-- Actions to take --
• A. In the text on supporting breastfeeding mothers, what does a breastfeeding mum need most of all?
• B. Resume the text on supporting breastfeeding mothers after its last sentence.

-- Text block --
·····

Breastfeeding happens more easily when the people closest to the breastfeeding mum support her. She needs information, rest, time to learn and her own needs cared for.
Most of all, she needs the emotional support and commitment from the people closest to her, especially her family.
It is a huge help when you understand the importance of breastfeeding as the normal way to feed babies. There are short and long-term risks for both mum and baby if they don’t breastfeed. The more you know about breastfeeding and are willing to help and encourage her, the more likely she will be to reach her breastfeeding goals.
Supporting breastfeeding as family and friends
A new baby brings new challenges. These days new parents may have had little to do with young babies before having their own. If you're a grandparent, or if you've had children of your own, you know how hard it can be.
Caring for a new baby is a 24-hour-a day, 7-day-a week job. Always being on call, with interrupted sleep, is tiring and can affect the confidence of new parents. It can take time to adjust to the lifestyle changes a new baby brings. As friends and family, you can be a good source of support.
Supporting the mum as she learns to breastfeed will help you share the role of caring for the new baby in your life. You can help the new parents become more confident and feel good as they nurture their baby in the best possible way.

·····

-- Records supplied --
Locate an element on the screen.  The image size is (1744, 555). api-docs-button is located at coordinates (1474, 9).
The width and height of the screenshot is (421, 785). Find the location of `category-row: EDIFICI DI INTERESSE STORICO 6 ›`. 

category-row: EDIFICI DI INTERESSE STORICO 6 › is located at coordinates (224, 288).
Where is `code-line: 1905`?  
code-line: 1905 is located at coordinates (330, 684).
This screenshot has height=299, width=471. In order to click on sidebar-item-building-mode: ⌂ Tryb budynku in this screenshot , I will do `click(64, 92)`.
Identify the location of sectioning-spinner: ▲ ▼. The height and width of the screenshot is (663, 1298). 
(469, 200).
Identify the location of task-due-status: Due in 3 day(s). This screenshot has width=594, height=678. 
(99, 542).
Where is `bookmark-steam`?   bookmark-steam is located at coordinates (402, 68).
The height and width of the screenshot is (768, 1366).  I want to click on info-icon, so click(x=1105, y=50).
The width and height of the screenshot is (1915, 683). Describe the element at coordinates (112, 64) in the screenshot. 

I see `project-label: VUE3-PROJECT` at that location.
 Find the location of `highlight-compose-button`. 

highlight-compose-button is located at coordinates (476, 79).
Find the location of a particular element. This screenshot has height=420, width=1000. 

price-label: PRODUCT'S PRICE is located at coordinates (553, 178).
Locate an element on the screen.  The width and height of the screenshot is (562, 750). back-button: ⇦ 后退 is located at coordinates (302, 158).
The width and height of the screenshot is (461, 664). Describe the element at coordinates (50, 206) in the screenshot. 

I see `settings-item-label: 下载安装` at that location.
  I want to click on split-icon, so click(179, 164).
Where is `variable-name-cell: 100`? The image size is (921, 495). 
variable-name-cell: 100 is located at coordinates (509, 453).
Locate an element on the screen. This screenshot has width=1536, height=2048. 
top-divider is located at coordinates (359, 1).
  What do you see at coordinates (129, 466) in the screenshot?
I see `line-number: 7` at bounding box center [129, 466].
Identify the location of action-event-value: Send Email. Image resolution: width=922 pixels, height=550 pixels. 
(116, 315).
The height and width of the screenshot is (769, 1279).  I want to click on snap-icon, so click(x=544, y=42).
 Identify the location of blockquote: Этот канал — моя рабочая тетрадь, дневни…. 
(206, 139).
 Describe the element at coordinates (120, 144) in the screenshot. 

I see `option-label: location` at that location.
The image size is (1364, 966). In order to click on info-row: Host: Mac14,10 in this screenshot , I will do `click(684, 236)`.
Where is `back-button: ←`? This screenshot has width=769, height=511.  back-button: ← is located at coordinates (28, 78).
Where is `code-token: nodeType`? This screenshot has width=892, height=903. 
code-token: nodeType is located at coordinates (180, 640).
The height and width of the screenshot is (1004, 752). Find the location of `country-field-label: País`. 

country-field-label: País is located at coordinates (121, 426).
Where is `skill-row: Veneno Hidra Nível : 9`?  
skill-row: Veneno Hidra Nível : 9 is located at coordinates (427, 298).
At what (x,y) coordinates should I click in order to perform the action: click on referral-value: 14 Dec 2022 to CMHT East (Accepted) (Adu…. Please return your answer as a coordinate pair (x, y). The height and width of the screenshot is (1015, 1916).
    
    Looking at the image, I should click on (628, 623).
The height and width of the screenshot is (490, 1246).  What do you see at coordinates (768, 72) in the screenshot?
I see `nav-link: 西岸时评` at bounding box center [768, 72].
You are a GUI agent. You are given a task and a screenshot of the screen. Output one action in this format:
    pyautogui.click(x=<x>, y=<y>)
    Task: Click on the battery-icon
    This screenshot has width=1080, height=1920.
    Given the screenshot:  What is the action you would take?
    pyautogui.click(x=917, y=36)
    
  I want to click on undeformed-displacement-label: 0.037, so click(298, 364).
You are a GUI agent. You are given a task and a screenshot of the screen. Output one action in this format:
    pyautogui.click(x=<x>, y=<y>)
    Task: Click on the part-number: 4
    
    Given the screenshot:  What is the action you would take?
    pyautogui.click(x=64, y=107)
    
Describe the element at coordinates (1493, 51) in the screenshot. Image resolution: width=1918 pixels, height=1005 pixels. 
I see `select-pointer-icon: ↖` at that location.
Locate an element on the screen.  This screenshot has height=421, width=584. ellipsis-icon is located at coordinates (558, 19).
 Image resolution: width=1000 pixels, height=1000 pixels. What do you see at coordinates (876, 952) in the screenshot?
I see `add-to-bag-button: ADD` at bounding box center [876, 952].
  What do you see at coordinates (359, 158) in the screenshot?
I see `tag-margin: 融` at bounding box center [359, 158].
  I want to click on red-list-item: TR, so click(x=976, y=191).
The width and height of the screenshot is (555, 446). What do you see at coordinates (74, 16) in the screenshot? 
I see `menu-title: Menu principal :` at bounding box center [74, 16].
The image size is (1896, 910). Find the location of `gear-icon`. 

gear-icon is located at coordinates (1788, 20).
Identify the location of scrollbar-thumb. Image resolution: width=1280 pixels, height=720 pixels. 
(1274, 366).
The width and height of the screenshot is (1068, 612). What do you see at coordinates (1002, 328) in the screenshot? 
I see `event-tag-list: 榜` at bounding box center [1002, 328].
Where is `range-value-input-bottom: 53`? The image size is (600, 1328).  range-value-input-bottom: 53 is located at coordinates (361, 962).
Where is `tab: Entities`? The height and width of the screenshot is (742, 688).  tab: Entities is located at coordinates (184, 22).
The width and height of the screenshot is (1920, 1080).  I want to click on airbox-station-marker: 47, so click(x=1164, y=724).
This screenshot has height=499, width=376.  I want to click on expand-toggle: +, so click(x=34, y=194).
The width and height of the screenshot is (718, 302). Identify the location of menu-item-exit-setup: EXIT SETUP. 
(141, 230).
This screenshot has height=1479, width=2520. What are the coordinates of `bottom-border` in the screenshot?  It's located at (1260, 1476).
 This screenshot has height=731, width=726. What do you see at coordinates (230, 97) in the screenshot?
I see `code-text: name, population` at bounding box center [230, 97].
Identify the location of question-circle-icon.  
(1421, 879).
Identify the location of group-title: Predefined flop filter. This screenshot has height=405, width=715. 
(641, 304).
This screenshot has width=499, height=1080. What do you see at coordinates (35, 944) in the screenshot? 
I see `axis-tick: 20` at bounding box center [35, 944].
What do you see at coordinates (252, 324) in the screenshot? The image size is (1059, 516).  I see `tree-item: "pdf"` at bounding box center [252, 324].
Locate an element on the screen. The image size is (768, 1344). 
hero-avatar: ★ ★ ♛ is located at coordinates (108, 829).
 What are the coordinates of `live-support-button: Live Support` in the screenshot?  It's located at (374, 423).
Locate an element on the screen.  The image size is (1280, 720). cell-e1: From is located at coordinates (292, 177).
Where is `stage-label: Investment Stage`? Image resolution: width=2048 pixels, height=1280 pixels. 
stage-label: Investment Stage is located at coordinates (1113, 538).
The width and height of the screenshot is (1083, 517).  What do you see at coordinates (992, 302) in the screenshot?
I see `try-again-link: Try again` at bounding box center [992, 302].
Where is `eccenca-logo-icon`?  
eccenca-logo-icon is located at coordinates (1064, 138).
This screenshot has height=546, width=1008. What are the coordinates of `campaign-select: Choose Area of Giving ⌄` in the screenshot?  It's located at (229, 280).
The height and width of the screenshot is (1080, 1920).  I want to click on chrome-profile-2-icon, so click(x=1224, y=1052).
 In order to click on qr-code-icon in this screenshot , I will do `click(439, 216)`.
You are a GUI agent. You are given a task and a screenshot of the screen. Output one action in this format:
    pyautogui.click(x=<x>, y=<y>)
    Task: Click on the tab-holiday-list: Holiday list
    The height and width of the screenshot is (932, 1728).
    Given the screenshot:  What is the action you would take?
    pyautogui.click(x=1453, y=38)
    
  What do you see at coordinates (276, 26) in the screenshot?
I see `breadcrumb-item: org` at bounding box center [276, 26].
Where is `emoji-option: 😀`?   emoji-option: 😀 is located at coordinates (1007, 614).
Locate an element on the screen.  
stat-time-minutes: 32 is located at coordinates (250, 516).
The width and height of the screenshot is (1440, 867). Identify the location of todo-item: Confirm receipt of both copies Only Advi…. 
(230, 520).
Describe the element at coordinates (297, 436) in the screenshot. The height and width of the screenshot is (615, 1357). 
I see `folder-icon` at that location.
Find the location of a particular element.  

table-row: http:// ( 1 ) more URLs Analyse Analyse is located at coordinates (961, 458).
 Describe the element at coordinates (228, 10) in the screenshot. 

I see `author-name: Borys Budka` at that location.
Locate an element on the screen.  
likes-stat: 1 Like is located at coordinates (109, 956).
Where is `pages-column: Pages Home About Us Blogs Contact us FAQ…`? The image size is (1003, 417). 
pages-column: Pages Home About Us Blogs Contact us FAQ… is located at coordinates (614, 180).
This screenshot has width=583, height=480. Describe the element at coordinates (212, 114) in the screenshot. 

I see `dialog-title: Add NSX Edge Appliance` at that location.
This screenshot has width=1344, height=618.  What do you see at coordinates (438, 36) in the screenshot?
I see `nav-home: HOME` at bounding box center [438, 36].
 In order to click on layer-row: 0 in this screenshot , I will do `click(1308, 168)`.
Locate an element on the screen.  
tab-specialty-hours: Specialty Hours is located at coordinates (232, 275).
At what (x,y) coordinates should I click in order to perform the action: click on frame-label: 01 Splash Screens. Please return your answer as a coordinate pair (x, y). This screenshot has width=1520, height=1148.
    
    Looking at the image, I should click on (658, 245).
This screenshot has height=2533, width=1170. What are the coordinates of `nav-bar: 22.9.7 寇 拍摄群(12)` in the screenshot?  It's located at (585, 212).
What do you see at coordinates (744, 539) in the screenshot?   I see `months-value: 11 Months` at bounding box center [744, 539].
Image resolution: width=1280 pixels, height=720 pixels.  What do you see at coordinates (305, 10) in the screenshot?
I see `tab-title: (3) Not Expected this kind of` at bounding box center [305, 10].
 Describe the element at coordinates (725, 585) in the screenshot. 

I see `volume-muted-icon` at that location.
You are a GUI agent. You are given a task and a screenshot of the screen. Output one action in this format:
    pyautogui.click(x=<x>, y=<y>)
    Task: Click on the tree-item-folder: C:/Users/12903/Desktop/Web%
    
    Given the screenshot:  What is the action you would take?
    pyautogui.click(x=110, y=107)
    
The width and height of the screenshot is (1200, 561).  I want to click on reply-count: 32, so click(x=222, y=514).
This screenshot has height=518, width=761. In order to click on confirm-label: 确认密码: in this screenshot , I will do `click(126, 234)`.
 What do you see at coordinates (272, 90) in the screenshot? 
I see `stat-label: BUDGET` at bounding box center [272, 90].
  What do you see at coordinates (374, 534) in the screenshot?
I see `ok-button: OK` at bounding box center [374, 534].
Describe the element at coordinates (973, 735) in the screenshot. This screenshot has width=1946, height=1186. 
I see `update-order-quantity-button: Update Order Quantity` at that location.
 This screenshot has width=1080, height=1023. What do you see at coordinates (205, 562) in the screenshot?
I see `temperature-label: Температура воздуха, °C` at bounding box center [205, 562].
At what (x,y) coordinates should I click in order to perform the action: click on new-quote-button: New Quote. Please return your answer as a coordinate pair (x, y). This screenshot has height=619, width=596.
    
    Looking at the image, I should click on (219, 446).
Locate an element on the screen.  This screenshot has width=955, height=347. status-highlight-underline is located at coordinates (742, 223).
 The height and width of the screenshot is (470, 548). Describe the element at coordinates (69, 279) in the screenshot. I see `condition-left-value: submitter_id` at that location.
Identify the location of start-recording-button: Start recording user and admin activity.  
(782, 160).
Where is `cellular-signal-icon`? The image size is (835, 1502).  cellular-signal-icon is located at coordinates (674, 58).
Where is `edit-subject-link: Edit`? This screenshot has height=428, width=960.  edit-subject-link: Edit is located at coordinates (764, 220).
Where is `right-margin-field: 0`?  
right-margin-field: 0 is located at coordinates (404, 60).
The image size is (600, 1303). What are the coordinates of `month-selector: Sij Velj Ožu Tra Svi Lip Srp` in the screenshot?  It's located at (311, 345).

·····

-- Answers provided --
• A. The emotional support and commitment of the people closest to her, especially her family.

• B.
If you’ve had a baby in the past, you may or may not have breastfed. Feeding practices have changed over the years with research into breasts and breastfeeding. If you’re supporting a breastfeeding mum, it can be helpful to learn the current research about how breastfeeding works and how routines, sleeping practices and settling techniques may affect it.
What's normal in the early weeks?
Babies need to breastfeed often, at least 8 times each 24 hours. This makes sure there is plenty of milk and helps to stop mum's breasts from becoming too full and uncomfortable.
Night waking is normal, but very tiring. There may be times when mum finds it all too hard. You can encourage her and remind her that it will be easier once she and her baby get to know each other and learn the skills to breastfeed.
ABA's trained volunteers can help to sort out feeding problems. Encourage her to ask for help.
There are many ways you can help to support breastfeeding, it’s not just up to mums.